-- The problem --
Rewrite all of the material below, replacing "coordinate pair" with "pair of coordinates" and leaving everything else unchanged.

** Opening Data to process block **

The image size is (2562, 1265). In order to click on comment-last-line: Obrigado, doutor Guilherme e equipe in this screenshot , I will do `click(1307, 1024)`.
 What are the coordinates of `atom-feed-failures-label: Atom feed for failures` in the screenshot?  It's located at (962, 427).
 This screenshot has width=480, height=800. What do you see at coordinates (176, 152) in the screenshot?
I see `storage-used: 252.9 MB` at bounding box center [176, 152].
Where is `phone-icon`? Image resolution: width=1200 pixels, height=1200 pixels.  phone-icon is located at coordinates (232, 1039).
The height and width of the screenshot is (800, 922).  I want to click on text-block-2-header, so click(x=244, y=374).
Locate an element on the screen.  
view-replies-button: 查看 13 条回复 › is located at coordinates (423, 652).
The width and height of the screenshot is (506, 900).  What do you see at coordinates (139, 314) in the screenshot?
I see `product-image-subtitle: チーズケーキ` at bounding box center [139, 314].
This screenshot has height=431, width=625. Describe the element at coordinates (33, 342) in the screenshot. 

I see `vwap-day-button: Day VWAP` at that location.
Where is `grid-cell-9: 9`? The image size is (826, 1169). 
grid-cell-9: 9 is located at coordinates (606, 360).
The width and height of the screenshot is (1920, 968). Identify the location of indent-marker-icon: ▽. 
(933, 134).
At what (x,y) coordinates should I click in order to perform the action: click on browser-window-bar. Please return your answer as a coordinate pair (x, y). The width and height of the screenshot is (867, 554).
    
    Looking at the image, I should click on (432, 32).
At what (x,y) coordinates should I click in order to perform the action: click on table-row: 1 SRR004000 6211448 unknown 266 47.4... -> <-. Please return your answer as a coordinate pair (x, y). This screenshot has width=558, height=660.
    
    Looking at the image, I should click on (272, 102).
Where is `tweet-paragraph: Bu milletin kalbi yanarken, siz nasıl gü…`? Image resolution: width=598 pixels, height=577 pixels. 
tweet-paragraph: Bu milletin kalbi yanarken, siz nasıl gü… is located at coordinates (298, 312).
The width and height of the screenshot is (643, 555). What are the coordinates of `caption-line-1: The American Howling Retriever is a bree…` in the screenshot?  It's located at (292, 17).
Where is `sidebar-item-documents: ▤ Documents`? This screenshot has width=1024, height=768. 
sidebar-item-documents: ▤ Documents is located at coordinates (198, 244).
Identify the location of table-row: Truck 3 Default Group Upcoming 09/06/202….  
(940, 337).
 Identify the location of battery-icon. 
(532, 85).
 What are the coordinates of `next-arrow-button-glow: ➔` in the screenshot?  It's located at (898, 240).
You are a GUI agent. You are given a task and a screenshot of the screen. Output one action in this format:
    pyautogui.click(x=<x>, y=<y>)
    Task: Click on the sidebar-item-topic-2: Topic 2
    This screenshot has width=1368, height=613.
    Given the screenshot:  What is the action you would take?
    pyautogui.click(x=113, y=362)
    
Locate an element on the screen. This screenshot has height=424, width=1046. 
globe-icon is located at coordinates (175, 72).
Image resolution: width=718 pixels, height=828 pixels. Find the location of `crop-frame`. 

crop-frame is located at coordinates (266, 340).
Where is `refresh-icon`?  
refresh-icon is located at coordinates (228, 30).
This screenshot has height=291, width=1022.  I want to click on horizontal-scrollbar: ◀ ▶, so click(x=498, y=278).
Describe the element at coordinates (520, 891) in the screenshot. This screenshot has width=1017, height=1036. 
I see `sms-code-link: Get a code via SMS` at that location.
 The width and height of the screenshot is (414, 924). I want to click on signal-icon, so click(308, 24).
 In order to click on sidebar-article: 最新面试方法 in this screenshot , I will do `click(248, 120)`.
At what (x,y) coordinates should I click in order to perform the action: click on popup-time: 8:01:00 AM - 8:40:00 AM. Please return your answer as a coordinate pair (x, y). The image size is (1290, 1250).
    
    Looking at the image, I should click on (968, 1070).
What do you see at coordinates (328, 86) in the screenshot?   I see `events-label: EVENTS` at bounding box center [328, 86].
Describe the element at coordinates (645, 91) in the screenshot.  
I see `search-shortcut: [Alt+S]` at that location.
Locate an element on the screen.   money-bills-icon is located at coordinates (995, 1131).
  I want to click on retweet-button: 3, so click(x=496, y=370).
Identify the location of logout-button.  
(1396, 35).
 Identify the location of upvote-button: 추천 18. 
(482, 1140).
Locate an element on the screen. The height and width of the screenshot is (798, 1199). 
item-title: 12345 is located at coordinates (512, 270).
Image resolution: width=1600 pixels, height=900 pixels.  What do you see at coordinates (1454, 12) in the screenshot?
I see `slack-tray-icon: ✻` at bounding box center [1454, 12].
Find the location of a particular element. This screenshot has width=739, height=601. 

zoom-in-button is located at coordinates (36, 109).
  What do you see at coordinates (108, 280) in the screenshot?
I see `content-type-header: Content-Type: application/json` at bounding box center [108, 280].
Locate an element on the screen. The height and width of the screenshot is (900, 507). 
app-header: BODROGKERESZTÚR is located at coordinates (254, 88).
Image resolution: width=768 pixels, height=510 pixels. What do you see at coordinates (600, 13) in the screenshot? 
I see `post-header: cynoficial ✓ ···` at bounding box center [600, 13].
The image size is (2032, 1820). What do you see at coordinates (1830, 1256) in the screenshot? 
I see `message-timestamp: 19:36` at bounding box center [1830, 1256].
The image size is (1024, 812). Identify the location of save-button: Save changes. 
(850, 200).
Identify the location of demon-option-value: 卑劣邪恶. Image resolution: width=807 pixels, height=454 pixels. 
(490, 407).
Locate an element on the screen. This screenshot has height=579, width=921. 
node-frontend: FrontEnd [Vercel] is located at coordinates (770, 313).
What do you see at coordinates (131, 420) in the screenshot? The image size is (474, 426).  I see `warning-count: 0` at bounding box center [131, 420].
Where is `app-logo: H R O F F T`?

** Closing Data to process block **

-- Result of this exercise --
The image size is (2562, 1265). In order to click on comment-last-line: Obrigado, doutor Guilherme e equipe in this screenshot , I will do `click(1307, 1024)`.
 What are the coordinates of `atom-feed-failures-label: Atom feed for failures` in the screenshot?  It's located at (962, 427).
 This screenshot has width=480, height=800. What do you see at coordinates (176, 152) in the screenshot?
I see `storage-used: 252.9 MB` at bounding box center [176, 152].
Where is `phone-icon`? Image resolution: width=1200 pixels, height=1200 pixels.  phone-icon is located at coordinates (232, 1039).
The height and width of the screenshot is (800, 922).  I want to click on text-block-2-header, so click(x=244, y=374).
Locate an element on the screen.  
view-replies-button: 查看 13 条回复 › is located at coordinates (423, 652).
The width and height of the screenshot is (506, 900).  What do you see at coordinates (139, 314) in the screenshot?
I see `product-image-subtitle: チーズケーキ` at bounding box center [139, 314].
This screenshot has height=431, width=625. Describe the element at coordinates (33, 342) in the screenshot. 

I see `vwap-day-button: Day VWAP` at that location.
Where is `grid-cell-9: 9`? The image size is (826, 1169). 
grid-cell-9: 9 is located at coordinates (606, 360).
The width and height of the screenshot is (1920, 968). Identify the location of indent-marker-icon: ▽. 
(933, 134).
At what (x,y) coordinates should I click in order to perform the action: click on browser-window-bar. Please return your answer as a pair of coordinates (x, y). The width and height of the screenshot is (867, 554).
    
    Looking at the image, I should click on (432, 32).
At what (x,y) coordinates should I click in order to perform the action: click on table-row: 1 SRR004000 6211448 unknown 266 47.4... -> <-. Please return your answer as a pair of coordinates (x, y). This screenshot has width=558, height=660.
    
    Looking at the image, I should click on (272, 102).
Where is `tweet-paragraph: Bu milletin kalbi yanarken, siz nasıl gü…`? Image resolution: width=598 pixels, height=577 pixels. 
tweet-paragraph: Bu milletin kalbi yanarken, siz nasıl gü… is located at coordinates (298, 312).
The width and height of the screenshot is (643, 555). What are the coordinates of `caption-line-1: The American Howling Retriever is a bree…` in the screenshot?  It's located at (292, 17).
Where is `sidebar-item-documents: ▤ Documents`? This screenshot has width=1024, height=768. 
sidebar-item-documents: ▤ Documents is located at coordinates (198, 244).
Identify the location of table-row: Truck 3 Default Group Upcoming 09/06/202….  
(940, 337).
 Identify the location of battery-icon. 
(532, 85).
 What are the coordinates of `next-arrow-button-glow: ➔` in the screenshot?  It's located at (898, 240).
You are a GUI agent. You are given a task and a screenshot of the screen. Output one action in this format:
    pyautogui.click(x=<x>, y=<y>)
    Task: Click on the sidebar-item-topic-2: Topic 2
    This screenshot has width=1368, height=613.
    Given the screenshot:  What is the action you would take?
    pyautogui.click(x=113, y=362)
    
Locate an element on the screen. This screenshot has height=424, width=1046. 
globe-icon is located at coordinates (175, 72).
Image resolution: width=718 pixels, height=828 pixels. Find the location of `crop-frame`. 

crop-frame is located at coordinates (266, 340).
Where is `refresh-icon`?  
refresh-icon is located at coordinates (228, 30).
This screenshot has height=291, width=1022.  I want to click on horizontal-scrollbar: ◀ ▶, so click(x=498, y=278).
Describe the element at coordinates (520, 891) in the screenshot. This screenshot has width=1017, height=1036. 
I see `sms-code-link: Get a code via SMS` at that location.
 The width and height of the screenshot is (414, 924). I want to click on signal-icon, so click(308, 24).
 In order to click on sidebar-article: 最新面试方法 in this screenshot , I will do `click(248, 120)`.
At what (x,y) coordinates should I click in order to perform the action: click on popup-time: 8:01:00 AM - 8:40:00 AM. Please return your answer as a pair of coordinates (x, y). The image size is (1290, 1250).
    
    Looking at the image, I should click on (968, 1070).
What do you see at coordinates (328, 86) in the screenshot?   I see `events-label: EVENTS` at bounding box center [328, 86].
Describe the element at coordinates (645, 91) in the screenshot.  
I see `search-shortcut: [Alt+S]` at that location.
Locate an element on the screen.   money-bills-icon is located at coordinates (995, 1131).
  I want to click on retweet-button: 3, so click(x=496, y=370).
Identify the location of logout-button.  
(1396, 35).
 Identify the location of upvote-button: 추천 18. 
(482, 1140).
Locate an element on the screen. The height and width of the screenshot is (798, 1199). 
item-title: 12345 is located at coordinates (512, 270).
Image resolution: width=1600 pixels, height=900 pixels.  What do you see at coordinates (1454, 12) in the screenshot?
I see `slack-tray-icon: ✻` at bounding box center [1454, 12].
Find the location of a particular element. This screenshot has width=739, height=601. 

zoom-in-button is located at coordinates (36, 109).
  What do you see at coordinates (108, 280) in the screenshot?
I see `content-type-header: Content-Type: application/json` at bounding box center [108, 280].
Locate an element on the screen. The height and width of the screenshot is (900, 507). 
app-header: BODROGKERESZTÚR is located at coordinates (254, 88).
Image resolution: width=768 pixels, height=510 pixels. What do you see at coordinates (600, 13) in the screenshot? 
I see `post-header: cynoficial ✓ ···` at bounding box center [600, 13].
The image size is (2032, 1820). What do you see at coordinates (1830, 1256) in the screenshot? 
I see `message-timestamp: 19:36` at bounding box center [1830, 1256].
The image size is (1024, 812). Identify the location of save-button: Save changes. 
(850, 200).
Identify the location of demon-option-value: 卑劣邪恶. Image resolution: width=807 pixels, height=454 pixels. 
(490, 407).
Locate an element on the screen. This screenshot has height=579, width=921. 
node-frontend: FrontEnd [Vercel] is located at coordinates (770, 313).
What do you see at coordinates (131, 420) in the screenshot? The image size is (474, 426).  I see `warning-count: 0` at bounding box center [131, 420].
Where is `app-logo: H R O F F T`?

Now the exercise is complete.